Medical students across the country are graduating during a unique moment in history and many will quickly find themselves standing on the front lines of the novel coronavirus pandemic. On Saturday, more than 150 graduates of the 2020 class at Morehouse School of Medicine took those first steps.

The virtual commencement ceremony featured an appearance by award-winning musician John Legend and keynote speaker Gary Gibbons, director of the National Heart, Lung, and Blood Institute (NHLBI) at the National Institutes of Health (NIH).

During the two-hour ceremony, streamed in partnership with Shared Studios, Morehouse School of Medicine President  Valerie Montgomery Rice also announced a gift of approximately $600,000 to the class of 2020 to help lower the amount of student debt. Eligible graduating seniors who were not awarded full scholarships or grants will receive no less than $2,000 to reduce their medical school debt, she said.

“Because our mission is focused on producing general practitioners and family physicians, we want them to go out and be able to practice in the underserved communities that we focus on without having to worry about paying off such large student debt,” said spokesman Bill Doughty.

The goal is to provide 100 percent of graduating students with some level of scholarship support, Doughty said.

On Saturday morning, almost 4,000 viewers tuned in as Legend sang an a cappella version of “Lift Every Voice and Sing,” by James Weldon Johnson.

Gibbons, Montgomery Rice and former Atlanta mayor and ambassador Andrew Young acknowledged the challenges and opportunities the graduates would face as new doctors and researchers during the COVID-19 pandemic.
------------------------------------------------------------------------
**Assignment:**
Go on with the article about the Morehouse School of Medicine virtual commencement, picking up after its final sentence. The listing that follows was taken from a different source than the text above.
------------------------------------------------------------------------
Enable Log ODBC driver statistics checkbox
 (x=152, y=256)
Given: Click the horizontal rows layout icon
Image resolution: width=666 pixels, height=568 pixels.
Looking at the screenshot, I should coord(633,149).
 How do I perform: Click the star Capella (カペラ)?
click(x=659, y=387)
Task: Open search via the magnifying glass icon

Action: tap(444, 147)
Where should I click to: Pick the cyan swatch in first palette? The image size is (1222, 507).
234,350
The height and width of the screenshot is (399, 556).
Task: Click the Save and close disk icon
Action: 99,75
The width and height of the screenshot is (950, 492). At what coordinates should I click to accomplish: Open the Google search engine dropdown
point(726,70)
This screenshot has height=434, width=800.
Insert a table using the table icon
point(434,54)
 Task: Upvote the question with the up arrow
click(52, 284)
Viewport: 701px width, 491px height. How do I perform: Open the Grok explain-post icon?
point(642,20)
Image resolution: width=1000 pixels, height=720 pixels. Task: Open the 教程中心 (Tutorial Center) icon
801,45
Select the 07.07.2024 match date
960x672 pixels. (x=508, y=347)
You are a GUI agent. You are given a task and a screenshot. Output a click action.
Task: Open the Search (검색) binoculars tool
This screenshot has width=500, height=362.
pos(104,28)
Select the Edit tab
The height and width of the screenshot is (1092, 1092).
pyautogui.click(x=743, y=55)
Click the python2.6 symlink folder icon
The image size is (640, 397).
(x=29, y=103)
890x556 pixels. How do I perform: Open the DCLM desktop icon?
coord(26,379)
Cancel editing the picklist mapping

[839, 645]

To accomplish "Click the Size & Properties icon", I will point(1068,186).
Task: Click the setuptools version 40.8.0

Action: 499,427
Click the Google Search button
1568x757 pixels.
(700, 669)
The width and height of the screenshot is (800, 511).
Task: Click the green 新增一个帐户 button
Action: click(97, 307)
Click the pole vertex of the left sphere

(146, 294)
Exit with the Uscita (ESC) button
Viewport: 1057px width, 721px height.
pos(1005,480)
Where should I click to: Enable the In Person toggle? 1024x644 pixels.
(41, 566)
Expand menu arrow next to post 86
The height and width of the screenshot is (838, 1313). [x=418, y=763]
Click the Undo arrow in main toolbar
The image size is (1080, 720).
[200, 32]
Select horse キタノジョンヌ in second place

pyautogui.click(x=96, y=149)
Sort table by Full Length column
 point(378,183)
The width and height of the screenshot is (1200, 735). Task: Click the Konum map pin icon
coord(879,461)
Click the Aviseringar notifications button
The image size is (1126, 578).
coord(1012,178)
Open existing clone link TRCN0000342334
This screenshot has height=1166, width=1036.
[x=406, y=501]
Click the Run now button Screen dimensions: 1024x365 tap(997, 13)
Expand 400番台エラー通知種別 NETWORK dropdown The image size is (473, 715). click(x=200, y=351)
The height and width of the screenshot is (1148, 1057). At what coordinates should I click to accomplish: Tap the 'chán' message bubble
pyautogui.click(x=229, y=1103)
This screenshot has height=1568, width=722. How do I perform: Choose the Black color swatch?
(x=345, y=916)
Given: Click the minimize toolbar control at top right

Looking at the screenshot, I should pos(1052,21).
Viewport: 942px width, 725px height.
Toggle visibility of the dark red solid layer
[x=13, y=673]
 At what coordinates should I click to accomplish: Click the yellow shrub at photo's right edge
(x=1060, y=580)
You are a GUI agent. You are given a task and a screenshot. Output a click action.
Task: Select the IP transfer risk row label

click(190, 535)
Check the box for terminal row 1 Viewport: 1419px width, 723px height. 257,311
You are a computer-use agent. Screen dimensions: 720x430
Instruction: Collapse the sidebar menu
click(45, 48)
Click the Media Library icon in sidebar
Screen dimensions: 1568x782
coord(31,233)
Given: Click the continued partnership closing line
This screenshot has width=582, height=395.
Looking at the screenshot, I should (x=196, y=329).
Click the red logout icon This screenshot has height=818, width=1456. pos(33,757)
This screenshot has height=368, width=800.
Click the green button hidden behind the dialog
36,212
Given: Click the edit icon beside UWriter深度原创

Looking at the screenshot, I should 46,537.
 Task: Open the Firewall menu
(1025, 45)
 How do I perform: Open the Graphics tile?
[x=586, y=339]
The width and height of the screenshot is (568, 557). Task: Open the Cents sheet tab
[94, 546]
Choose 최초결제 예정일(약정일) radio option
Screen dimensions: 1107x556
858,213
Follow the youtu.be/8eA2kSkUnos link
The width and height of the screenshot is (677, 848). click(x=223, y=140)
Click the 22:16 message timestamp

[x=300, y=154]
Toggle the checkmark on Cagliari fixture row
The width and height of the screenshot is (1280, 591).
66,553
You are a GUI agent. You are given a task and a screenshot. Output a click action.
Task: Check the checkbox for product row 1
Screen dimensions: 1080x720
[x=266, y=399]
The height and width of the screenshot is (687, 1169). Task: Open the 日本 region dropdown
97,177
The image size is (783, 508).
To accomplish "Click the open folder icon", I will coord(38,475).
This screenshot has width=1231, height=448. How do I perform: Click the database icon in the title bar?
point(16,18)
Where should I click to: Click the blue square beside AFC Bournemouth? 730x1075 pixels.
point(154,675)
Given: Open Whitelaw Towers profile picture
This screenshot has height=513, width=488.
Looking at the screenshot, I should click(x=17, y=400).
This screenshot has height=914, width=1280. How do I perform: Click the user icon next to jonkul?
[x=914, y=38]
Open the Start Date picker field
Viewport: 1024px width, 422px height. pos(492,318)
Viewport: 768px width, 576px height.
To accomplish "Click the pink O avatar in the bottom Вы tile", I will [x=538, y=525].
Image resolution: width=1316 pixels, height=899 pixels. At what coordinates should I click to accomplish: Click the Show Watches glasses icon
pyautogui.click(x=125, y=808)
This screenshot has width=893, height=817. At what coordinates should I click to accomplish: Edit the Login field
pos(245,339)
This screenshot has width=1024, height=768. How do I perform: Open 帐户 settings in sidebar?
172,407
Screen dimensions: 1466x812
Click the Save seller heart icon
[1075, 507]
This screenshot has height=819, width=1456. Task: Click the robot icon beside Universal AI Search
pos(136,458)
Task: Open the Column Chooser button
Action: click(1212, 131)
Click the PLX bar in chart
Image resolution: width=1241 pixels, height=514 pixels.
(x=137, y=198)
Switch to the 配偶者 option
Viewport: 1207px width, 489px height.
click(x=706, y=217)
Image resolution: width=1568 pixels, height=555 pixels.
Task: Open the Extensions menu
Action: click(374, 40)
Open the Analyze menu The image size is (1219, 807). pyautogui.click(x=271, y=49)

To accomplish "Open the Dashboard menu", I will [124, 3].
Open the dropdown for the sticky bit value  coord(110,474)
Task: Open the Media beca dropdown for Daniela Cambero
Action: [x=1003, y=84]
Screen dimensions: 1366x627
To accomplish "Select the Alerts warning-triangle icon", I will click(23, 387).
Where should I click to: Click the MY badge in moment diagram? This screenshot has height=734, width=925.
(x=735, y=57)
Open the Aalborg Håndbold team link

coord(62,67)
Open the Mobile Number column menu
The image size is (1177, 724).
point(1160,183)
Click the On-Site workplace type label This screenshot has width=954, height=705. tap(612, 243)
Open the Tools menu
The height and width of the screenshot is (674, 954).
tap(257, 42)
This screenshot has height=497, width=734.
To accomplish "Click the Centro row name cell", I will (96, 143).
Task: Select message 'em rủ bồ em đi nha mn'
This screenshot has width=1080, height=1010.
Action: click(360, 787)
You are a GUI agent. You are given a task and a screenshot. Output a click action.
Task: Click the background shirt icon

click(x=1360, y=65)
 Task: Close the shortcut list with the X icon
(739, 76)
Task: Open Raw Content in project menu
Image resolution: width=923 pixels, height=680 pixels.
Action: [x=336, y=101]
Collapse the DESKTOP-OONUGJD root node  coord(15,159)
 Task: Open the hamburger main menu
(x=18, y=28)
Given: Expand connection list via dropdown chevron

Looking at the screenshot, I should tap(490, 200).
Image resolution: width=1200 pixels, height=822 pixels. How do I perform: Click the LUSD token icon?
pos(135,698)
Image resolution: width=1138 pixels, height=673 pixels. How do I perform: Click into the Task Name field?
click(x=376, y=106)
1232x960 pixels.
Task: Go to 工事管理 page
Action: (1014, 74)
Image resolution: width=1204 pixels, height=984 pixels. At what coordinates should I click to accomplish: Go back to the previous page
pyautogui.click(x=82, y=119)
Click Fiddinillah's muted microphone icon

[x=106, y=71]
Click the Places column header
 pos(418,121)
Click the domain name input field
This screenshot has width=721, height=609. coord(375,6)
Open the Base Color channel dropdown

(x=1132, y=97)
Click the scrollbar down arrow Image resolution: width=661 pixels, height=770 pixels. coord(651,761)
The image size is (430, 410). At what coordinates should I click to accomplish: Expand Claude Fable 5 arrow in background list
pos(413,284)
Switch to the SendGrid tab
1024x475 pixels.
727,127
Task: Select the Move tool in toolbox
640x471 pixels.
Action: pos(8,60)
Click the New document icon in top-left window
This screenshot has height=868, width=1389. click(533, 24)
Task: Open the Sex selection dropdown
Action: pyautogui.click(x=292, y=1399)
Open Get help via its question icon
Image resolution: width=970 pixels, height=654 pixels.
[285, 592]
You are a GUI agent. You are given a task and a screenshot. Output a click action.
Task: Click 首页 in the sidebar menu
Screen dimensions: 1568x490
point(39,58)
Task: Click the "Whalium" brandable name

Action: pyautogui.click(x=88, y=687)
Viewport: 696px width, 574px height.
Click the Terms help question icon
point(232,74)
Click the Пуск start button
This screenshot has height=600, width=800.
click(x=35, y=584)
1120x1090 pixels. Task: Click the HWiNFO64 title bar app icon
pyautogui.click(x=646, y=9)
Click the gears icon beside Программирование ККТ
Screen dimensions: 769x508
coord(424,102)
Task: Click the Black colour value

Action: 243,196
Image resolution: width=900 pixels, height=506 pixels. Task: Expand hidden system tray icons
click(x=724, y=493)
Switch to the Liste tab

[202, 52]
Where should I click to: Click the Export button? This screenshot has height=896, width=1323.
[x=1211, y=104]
------------------------------------------------------------------------
**Answer to this task:**
Their skills will be particularly important to help combat a virus that has devastated and disproportionately burdened certain minority communities, Gibbons said.

“(The pandemic) has revealed the social determinants of health and it is indeed a call and a challenge to who the Morehouse School of Medicine is, its very being and why it exists,” Gibbons said. “The class of 2020 is being called to rise to that challenge created by this particular moment in history. If the community ever needed the Morehouse School of Medicine, it needs you now.”

Young compared the 2020 graduates to the Lone Ranger, referring to both as mask-wearing conquerors of evil. “You have power at your disposal that you cannot now imagine,” he said. “Unfortunately, we are sending you out at one of the most difficult times faced by this nation but we are not sending you out alone.”

Montgomery Rice encouraged students to hold on to their passions, believe in limitless possibilities and remember while they care for others to also take care of themselves.